◆ Instructions to follow
Could you repeat the entries below, swapping "computer-use agent" for "screen-control agent" wherever it appears and leaving everything else unchanged?

◆ Material for this task
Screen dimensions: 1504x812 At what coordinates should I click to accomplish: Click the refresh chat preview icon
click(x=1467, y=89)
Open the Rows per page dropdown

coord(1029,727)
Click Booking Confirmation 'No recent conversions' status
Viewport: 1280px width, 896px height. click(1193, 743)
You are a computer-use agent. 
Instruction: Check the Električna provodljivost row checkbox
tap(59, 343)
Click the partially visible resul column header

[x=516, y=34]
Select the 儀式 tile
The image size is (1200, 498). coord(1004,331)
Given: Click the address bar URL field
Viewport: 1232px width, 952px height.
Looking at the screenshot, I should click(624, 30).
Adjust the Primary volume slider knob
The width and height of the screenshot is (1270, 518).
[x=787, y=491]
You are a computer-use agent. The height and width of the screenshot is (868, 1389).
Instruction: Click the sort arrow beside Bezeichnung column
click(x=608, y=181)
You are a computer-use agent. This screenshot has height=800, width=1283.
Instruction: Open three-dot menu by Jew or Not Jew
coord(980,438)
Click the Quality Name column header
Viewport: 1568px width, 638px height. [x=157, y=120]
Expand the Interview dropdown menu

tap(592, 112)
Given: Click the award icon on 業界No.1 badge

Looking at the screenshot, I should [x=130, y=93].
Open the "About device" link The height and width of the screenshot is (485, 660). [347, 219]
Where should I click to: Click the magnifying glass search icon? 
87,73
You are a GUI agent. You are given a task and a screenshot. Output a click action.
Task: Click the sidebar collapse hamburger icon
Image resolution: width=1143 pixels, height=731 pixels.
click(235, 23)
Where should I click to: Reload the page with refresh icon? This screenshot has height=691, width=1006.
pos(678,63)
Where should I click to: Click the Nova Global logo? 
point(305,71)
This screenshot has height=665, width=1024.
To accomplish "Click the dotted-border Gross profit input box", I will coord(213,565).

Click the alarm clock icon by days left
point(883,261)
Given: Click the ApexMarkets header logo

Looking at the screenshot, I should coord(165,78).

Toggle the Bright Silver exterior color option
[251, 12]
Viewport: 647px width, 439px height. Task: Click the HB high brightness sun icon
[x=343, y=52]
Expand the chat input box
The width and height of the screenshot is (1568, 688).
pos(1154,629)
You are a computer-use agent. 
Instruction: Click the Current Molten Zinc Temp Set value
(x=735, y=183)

◆ The reply
Screen dimensions: 1504x812 At what coordinates should I click to accomplish: Click the refresh chat preview icon
click(x=1467, y=89)
Open the Rows per page dropdown

coord(1029,727)
Click Booking Confirmation 'No recent conversions' status
Viewport: 1280px width, 896px height. click(1193, 743)
You are a screen-control agent. 
Instruction: Check the Električna provodljivost row checkbox
tap(59, 343)
Click the partially visible resul column header

[x=516, y=34]
Select the 儀式 tile
The image size is (1200, 498). coord(1004,331)
Given: Click the address bar URL field
Viewport: 1232px width, 952px height.
Looking at the screenshot, I should click(624, 30).
Adjust the Primary volume slider knob
The width and height of the screenshot is (1270, 518).
[x=787, y=491]
You are a screen-control agent. The height and width of the screenshot is (868, 1389).
Instruction: Click the sort arrow beside Bezeichnung column
click(x=608, y=181)
You are a screen-control agent. This screenshot has height=800, width=1283.
Instruction: Open three-dot menu by Jew or Not Jew
coord(980,438)
Click the Quality Name column header
Viewport: 1568px width, 638px height. [x=157, y=120]
Expand the Interview dropdown menu

tap(592, 112)
Given: Click the award icon on 業界No.1 badge

Looking at the screenshot, I should [x=130, y=93].
Open the "About device" link The height and width of the screenshot is (485, 660). [347, 219]
Where should I click to: Click the magnifying glass search icon? 
87,73
You are a GUI agent. You are given a task and a screenshot. Output a click action.
Task: Click the sidebar collapse hamburger icon
Image resolution: width=1143 pixels, height=731 pixels.
click(235, 23)
Where should I click to: Reload the page with refresh icon? This screenshot has height=691, width=1006.
pos(678,63)
Where should I click to: Click the Nova Global logo? 
point(305,71)
This screenshot has height=665, width=1024.
To accomplish "Click the dotted-border Gross profit input box", I will coord(213,565).

Click the alarm clock icon by days left
point(883,261)
Given: Click the ApexMarkets header logo

Looking at the screenshot, I should coord(165,78).

Toggle the Bright Silver exterior color option
[251, 12]
Viewport: 647px width, 439px height. Task: Click the HB high brightness sun icon
[x=343, y=52]
Expand the chat input box
The width and height of the screenshot is (1568, 688).
pos(1154,629)
You are a screen-control agent. 
Instruction: Click the Current Molten Zinc Temp Set value
(x=735, y=183)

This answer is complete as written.